Trzeba zerwać z powszechną manierą niekomentowania wyroków sądowych. Trzeba je komentować. Prokuratura i sądy nie mogą być państwem w państwie, wyłączonym spod jakiejkolwiek kontroli. (...) Jest dostatecznie dużo przykładów, świadczących o tym, że one wymagają komentarza, a jeśli sędziowie się z nimi nie zgadzają, to niech polemizują z nimi - podkreślił Miller w piątek w Szczecinie.
Szef SLD odniósł się w ten sposób do tego, że ostatnio rzecznik dyscyplinarny Prokuratury Apelacyjnej w Gdańsku wszczął postępowanie wyjaśniające wobec prokurator z Prokuratury Rejonowej Gdańsk-Wrzeszcz, która wcześniej zajmowała się działalnością Amber Gold z zawiadomienia Komisji Nadzoru Finansowego, złożonego w 2009 r.
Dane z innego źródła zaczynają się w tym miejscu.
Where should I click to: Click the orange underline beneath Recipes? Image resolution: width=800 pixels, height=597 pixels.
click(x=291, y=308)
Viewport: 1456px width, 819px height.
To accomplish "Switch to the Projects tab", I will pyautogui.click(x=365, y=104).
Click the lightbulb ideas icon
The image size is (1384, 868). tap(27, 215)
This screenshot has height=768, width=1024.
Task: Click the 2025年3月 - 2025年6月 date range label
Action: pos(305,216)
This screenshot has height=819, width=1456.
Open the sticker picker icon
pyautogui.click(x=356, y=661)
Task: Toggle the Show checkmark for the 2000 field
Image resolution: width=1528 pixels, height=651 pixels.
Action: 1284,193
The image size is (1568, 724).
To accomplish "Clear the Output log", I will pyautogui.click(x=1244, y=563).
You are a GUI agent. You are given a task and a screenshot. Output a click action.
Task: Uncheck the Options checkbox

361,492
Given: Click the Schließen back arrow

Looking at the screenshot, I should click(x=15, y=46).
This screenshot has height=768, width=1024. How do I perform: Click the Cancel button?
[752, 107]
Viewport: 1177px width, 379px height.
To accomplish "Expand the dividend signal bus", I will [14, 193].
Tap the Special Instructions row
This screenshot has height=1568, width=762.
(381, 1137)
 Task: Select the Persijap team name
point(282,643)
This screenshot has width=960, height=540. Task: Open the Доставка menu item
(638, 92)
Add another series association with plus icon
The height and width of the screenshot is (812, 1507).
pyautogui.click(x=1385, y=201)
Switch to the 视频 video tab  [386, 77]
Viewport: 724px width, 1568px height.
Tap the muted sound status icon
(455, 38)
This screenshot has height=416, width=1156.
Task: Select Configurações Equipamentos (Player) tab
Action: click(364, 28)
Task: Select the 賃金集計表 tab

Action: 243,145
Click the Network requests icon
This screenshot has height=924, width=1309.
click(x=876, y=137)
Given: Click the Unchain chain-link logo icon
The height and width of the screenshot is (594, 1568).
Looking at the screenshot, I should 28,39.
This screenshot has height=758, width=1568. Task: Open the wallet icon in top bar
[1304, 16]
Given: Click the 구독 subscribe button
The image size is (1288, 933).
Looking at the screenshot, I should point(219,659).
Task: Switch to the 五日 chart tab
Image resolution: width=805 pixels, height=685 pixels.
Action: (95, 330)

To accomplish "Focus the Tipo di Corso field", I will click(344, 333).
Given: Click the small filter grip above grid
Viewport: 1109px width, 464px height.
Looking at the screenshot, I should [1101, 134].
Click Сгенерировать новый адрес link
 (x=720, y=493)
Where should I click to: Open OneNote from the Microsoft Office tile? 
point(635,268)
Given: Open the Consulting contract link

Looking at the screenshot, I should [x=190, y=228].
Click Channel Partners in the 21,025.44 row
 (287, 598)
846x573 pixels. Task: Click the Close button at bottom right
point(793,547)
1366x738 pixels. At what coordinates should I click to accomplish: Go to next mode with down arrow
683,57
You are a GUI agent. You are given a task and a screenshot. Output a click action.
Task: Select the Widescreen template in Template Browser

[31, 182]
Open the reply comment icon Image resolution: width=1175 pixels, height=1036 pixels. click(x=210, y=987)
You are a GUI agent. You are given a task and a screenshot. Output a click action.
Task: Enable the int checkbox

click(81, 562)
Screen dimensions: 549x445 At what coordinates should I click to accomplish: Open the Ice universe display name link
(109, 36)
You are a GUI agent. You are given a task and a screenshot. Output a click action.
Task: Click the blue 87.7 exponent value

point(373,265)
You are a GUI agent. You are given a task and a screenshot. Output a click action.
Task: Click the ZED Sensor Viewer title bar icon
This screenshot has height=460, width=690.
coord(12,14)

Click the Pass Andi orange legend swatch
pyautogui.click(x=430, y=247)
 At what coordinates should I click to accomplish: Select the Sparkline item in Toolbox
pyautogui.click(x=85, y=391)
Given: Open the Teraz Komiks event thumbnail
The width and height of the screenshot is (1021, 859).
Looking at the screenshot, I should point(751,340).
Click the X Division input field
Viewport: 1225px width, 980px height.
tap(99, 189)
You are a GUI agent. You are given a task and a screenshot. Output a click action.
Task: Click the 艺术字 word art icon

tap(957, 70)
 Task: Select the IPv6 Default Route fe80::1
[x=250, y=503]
A także do tego, że prezes Sądu Okręgowego w Gdańsku zwrócił się do Rzecznika Dyscyplinarnego dla Kuratorów Zawodowych z wnioskiem o wszczęcie postępowania dyscyplinarnego wobec dwóch kuratorów sądowych dozorujących Marcina P.
Ponadto - według Millera - sejmowa komisja śledcza pomogłaby wyjaśnić sprawę Amber Gold. Jeśli premier wyraża swoje zastrzeżenia do prokuratury, to on nie ma żadnej jurysdykcji w stosunku do tej instytucji. Natomiast komisja sejmowa może uzyskać informacje, które poszerzą wiedzę i być może przyczynią się do opracowania wniosków, które nie pozwolą na powtórzenie się takich patologii jak Amber Gold - argumentował.
Lider Sojuszu przypomniał też, że SLD zaprezentował projekt ustawy o ochronie konsumentów usług parabankowych. Ma ona dać obywatelom więcej informacji o parabankach i zwiększyć kontrolę państwowych instytucji nad nimi.
Amber Gold to firma inwestująca w złoto i inne kruszce, działająca od 2009 r. Klientów kusiła wysokim oprocentowaniem inwestycji - przekraczającym nawet 10 proc. w skali roku, które znacznie przewyższało oprocentowanie lokat bankowych.
13 sierpnia Amber Gold ogłosiła decyzję o likwidacji. Około 7 tys. klientów parabanku miało powierzyć spółce ok. 80 mln zł. Prezesowi Amber Gold Marcinowi P. prokuratura postawiła sześć zarzutów.